Proteins are categorized based on their functions. Some of the types of protein include:

Enzymes: Enzymes are involved in chemical reactions in our body.

Antibodies: Antibodies protect our body from pathogens including virus and bacteria.

Hormone Protein: This type of protein is also called messenger protein. It sends signals throughout the body to help with the functions of the body.

Required Protein Intake Per Day

It is generally recommended that protein intake should be 15% to 20% of the food we have in a day. 

Our body does not store protein. Any excess protein from our food is converted into energy or stored as fat in the body. Hence, it is essential that we include protein in every meal of the day.

According to a study, protein requirements to gain muscle mass and support bone health are as follows:

Those with low levels of physical activity: 1 gram of protein / 1 kilo of body weight. 

Those with moderate physical activity: 1.3 gram protein / 1 kilo of body weight.
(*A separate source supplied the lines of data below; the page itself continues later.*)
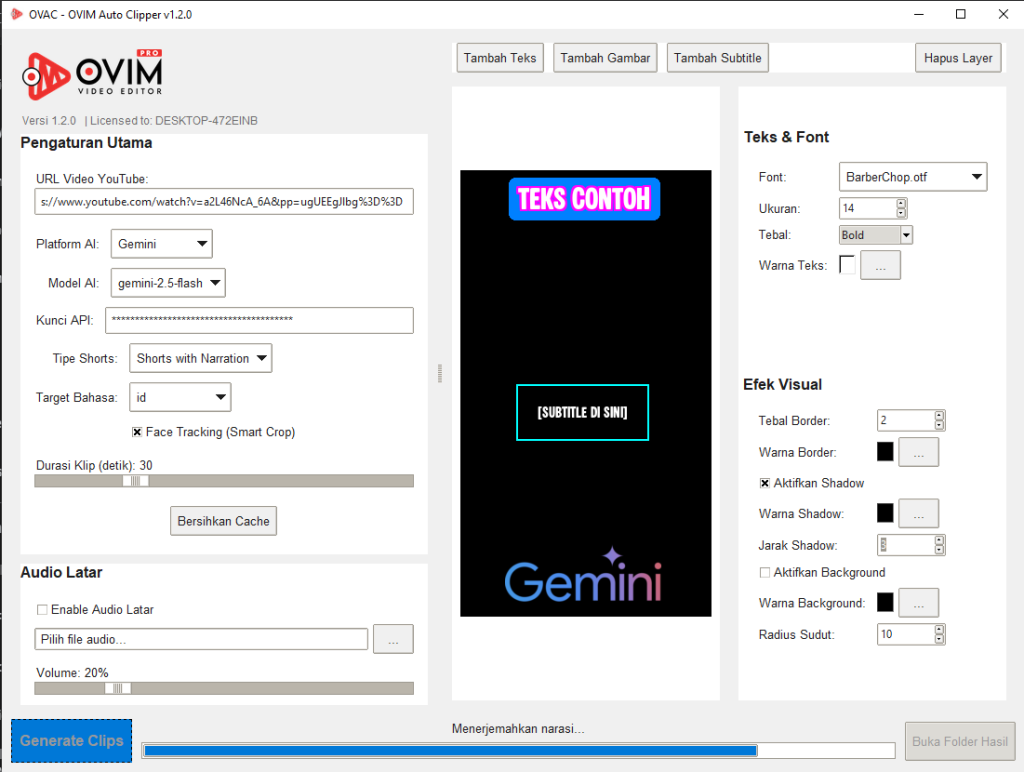
Task: Increase the Ukuran font size spinner
Action: pos(901,204)
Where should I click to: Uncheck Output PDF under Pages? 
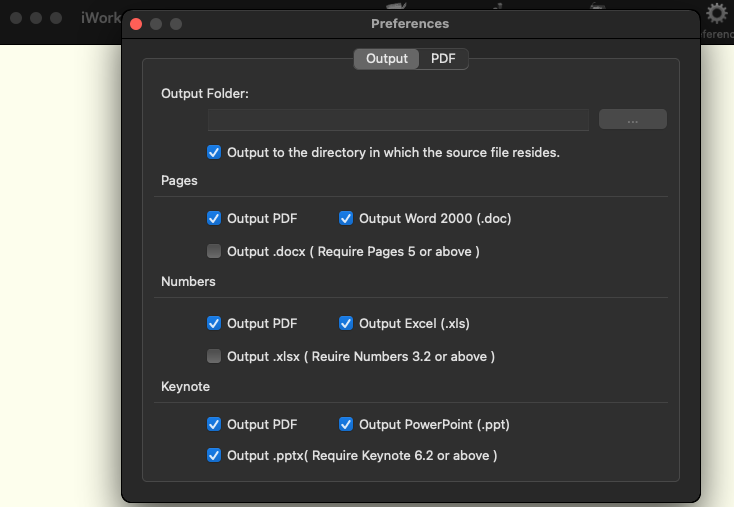[x=214, y=219]
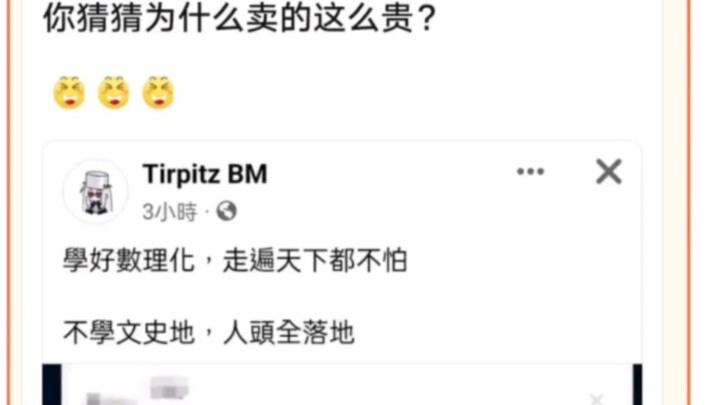The height and width of the screenshot is (405, 720).
Task: Open the Tirpitz BM name link
Action: [x=205, y=174]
Those who perform intense physical activity: 1.6 gram of protein / 1 kilo of body weight.

Benefits of Protein

Some of the important benefits of protein include:

  • Protein helps to build muscle and improve muscle strength. It also relieves muscle fatigue.
  • It helps to maintain healthy weight.
  • Adequate intake of protein supports bone strength.
  • It boosts immunity.
  • According to a research on protein intake, protein lowers high blood pressure and helps to prevent heart conditions.
  • This macronutrient plays an important role in metabolism.
  • Adequate intake of protein helps to prevent infections.
  • It helps to regulate blood sugar levels.
  • It supports production of essential amino acids. 
  • Food cravings are prevented.
  • According to a research , protein helps to prevent skin conditions including acne and also postpones aging of skin.
  • Protein reduces risk of fatty liver condition. According to a study by Cambridge University, low protein level is linked with occurrence of fatty liver.
Symptoms of Low Protein

Some of the symptoms of low protein in the body include:

  • Brittle nails and hair
  • Loss of muscle mass
  • Fatigue
  • Frequent hunger signs
  • Stunted growth in children
  • Anemia
  • Frequent fever and infections due to low immunity levels
  • Edema
  • Fatty liver 
Protein Rich Foods

Here is a list of foods that are rich in protein:

  • Egg
  • Milk products
  • Sea foods
  • Meat
  • Lentils
  • Nuts including almond and walnut
  • Certain fruits including guava and peach
  • Certain vegetables including asparagus and yellow pumpkin
  • Tofu
  • Buckwheat
  • Quinoa
  • Basil seeds
  • Chia seeds

Though protein is sourced mostly from non-vegetarian foods, vegetarians can get their share or protein from plant based foods.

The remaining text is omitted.